TITLE: Beyond Skip Connections: Top-Down Modulation for Object Detection
AUTHOR: Abhinav Shrivastava, Rahul Sukthankar, Jitendra Malik, Abhinav Gupta
ASSOCIATION: CMU, UC Berkeley, Google Research
FROM: arXiv:1612.06851
CONTRIBUTIONS
In this paper top-down modulations is proposed as a way to incorporate fine details into the detection framework. The standard bottom-up, feedforward ConvNet is supplemented with a top-down modulation (TDM) network, connected using lateral connections. These connections are responsible for the modulation of lower layer filters, and the top-down network handles the selection and integration of features.
METHOD
The idea of this work is very similar with the work of Feature Pyramid Networks for Object Detection. An example of Top-Down Modulation (TDM) Network is illustrated as the following figure
TDM is integrated with the bottom-up network with lateral connections. $C{i}$ are bottom-up, feedforward feature blocks, $L{i}$ are the lateral modules which transform low level features for the top-down contextual pathway. Finally, $T_{j,i}$, which represent flow of top-down information from index $j$ to $i$.

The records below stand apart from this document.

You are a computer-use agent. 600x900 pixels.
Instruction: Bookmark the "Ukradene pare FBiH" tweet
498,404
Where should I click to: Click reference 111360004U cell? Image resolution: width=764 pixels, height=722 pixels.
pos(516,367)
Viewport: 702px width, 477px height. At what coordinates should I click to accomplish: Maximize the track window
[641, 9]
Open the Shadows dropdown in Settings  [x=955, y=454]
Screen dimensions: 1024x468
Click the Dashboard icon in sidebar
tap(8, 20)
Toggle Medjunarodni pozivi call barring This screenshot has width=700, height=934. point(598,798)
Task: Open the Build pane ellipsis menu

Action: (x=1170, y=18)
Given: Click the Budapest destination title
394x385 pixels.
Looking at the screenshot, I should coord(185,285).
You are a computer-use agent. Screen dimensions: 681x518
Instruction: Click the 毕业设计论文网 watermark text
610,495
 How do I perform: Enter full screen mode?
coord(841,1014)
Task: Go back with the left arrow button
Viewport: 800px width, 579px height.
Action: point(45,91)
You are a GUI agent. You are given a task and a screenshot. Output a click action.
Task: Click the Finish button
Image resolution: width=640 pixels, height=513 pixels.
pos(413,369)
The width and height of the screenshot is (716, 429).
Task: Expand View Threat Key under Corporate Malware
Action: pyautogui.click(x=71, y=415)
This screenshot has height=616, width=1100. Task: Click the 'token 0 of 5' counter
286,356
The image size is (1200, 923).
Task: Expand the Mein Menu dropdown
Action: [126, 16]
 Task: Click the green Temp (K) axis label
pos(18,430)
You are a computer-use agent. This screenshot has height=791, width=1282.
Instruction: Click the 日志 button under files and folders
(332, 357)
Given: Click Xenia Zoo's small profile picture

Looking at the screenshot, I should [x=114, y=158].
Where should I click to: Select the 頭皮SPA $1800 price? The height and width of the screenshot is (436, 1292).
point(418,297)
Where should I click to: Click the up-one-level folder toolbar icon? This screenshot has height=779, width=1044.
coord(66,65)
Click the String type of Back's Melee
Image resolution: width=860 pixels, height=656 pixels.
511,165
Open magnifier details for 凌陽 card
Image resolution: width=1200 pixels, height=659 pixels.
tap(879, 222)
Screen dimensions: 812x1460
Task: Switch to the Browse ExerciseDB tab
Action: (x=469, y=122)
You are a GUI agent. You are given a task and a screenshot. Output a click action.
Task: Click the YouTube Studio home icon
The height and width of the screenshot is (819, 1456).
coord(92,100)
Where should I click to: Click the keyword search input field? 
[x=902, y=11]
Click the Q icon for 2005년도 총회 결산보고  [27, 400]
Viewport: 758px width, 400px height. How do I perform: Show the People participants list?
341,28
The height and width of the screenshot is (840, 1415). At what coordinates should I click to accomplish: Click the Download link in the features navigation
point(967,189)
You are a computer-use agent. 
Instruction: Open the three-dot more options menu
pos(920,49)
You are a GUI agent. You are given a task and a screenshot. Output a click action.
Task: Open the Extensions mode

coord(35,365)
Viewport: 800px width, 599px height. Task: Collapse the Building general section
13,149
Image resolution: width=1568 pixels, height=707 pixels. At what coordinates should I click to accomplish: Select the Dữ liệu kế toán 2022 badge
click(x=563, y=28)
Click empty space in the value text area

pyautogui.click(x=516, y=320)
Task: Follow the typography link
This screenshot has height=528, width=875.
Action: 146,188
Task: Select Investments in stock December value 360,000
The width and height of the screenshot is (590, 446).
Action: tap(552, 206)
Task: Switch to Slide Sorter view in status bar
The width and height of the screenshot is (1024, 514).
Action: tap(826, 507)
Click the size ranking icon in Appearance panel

In this paper, the $T$ blocks are implemented using single convolutional layer (with non-linear activation) optionally with upsampling operation. The features from $C$ (processed by $L$) and $T$ are concated then sent to a convolutional layer for combination, as the following figure shows
At training stage, one new pair of lateral and top-down modules is added at a time and trained repeatedly from a pre-trained model.